Everyone has stories that are part of their personal lore. They become our own legends, retold by family and friends. They define the way we see ourselves and make up part of who we are.
When I was three, my favorite color was lavender. Everyone who loves me loves this story. My late grandmother, my aunts, my mother, and now even my little son, know my favorite color has always been lavender.
It’s a story that I remember more than the moment itself. I do remember the lavender touches in my little-girl world. My comforter was lavender. My walls were white and my mother sponge-painted a pattern of lavender on them. One of my aunts made me a carousel horse lamp with a lavender shade and lavender roses painted on the ceramic.
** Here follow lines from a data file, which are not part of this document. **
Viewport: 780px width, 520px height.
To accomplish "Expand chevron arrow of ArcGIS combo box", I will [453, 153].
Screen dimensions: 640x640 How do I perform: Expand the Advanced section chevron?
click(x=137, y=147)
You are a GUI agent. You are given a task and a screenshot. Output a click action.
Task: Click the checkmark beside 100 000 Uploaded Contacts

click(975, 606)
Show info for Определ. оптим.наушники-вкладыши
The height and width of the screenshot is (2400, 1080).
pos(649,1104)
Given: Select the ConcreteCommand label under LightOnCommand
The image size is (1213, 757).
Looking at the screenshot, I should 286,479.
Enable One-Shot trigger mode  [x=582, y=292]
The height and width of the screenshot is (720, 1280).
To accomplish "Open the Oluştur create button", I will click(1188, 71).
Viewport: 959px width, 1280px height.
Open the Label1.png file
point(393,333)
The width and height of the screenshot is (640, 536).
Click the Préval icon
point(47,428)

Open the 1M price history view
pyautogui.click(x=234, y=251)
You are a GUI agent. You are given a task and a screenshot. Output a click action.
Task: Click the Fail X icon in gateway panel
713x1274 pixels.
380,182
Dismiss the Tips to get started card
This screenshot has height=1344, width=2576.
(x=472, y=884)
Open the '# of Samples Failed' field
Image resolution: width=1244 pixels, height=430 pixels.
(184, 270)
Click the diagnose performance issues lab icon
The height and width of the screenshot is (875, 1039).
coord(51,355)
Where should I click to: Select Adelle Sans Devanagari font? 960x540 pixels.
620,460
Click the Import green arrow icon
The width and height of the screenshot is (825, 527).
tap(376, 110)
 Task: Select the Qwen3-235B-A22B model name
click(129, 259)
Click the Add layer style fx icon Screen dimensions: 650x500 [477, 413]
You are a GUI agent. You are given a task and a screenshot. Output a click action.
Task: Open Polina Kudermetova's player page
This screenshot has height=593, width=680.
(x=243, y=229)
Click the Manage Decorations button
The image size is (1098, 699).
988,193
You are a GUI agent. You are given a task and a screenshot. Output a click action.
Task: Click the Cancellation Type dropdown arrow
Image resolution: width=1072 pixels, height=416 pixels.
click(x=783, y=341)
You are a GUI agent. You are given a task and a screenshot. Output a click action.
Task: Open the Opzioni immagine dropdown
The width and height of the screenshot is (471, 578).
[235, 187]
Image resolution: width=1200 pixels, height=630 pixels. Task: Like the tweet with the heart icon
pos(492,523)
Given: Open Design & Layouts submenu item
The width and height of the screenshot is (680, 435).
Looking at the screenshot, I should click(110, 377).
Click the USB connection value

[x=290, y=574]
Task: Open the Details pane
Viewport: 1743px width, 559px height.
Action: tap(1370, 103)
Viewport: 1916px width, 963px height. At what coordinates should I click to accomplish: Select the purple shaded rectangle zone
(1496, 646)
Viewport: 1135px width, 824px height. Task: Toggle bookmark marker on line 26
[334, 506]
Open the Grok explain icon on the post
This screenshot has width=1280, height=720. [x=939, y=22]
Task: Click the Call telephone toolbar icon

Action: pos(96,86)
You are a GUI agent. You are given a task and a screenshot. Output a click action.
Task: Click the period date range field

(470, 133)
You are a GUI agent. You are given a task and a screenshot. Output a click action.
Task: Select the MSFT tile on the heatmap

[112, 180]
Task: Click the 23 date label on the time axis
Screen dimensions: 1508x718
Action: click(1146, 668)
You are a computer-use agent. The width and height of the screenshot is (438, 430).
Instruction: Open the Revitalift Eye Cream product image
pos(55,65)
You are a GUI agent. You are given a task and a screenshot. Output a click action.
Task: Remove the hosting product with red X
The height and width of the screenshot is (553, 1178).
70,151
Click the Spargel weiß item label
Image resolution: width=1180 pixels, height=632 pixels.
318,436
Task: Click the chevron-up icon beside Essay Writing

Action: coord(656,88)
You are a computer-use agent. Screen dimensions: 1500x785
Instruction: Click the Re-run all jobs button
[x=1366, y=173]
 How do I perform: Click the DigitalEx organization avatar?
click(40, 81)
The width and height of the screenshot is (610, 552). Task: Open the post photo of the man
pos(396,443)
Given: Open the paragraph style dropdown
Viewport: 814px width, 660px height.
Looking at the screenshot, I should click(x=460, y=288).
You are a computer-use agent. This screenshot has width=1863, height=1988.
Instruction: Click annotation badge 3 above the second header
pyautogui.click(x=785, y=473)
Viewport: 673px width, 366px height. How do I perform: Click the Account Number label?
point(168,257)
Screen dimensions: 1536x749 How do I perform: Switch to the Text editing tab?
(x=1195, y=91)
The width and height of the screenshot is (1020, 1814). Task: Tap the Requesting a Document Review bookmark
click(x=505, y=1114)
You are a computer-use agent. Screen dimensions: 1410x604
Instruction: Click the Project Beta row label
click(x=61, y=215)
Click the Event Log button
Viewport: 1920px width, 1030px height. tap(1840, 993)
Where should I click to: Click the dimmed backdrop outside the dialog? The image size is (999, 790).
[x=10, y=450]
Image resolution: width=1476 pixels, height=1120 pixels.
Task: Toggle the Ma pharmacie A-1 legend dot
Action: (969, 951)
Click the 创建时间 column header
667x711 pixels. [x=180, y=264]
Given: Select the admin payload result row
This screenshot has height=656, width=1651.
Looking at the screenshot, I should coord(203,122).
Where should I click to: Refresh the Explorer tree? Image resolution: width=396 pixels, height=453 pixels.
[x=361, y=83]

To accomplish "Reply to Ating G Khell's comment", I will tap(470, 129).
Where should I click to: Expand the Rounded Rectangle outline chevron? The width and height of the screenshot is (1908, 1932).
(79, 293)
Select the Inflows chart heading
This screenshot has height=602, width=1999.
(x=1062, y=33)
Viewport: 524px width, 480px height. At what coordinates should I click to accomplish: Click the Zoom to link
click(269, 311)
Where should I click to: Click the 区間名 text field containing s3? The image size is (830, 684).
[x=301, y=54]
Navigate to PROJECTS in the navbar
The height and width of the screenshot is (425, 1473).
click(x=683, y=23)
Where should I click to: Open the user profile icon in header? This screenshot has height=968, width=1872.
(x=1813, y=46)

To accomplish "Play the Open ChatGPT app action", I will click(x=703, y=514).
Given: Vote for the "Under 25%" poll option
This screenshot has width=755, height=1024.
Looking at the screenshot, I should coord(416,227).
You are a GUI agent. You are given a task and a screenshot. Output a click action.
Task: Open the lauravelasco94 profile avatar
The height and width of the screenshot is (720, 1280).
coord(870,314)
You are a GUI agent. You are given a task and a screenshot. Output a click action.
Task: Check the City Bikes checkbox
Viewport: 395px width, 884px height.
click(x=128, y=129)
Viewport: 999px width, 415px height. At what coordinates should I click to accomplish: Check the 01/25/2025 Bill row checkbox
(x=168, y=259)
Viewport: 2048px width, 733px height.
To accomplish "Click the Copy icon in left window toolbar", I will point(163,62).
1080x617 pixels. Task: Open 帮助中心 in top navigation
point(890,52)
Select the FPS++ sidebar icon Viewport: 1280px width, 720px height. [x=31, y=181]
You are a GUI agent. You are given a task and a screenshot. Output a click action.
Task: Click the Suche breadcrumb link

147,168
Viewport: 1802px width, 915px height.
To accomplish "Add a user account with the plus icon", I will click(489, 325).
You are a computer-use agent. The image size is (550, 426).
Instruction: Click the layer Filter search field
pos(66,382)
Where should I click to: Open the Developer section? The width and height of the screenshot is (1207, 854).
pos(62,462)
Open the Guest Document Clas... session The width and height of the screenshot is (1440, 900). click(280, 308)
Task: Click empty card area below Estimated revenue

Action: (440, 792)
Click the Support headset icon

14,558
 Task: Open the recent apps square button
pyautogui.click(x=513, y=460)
I had a favorite lavender dress with a round, lace collar.
I would tie lavender ribbons on my doll’s hair and my own – to hang in matching braids.
But, I left that color behind somewhere. For some time, lavender just dropped out of my life.
It was probably a cultural color shift. The color is hard to come by when it’s not in vogue. There was black and gray and white and red. There were denim blues and that particular shade of sage green.
Then, in my late twenties, I impulsively coated lavender dye onto my bleach-blond hair. I felt reborn.
Lavender trickled back into my wardrobe – back into the little things around my life.
As I write this, I’m in the middle of planning and working on my office makeover. I don’t know if you can even call it a makeover because I never decorated it. I’ve been strategically accumulating a modge-podge of furniture, organizational bins, lights, and all those things that make an office.
I’ve given myself permission to paint the room lavender. I may regret it. It may feel garish after some time. But, I’ll enjoy it for a while.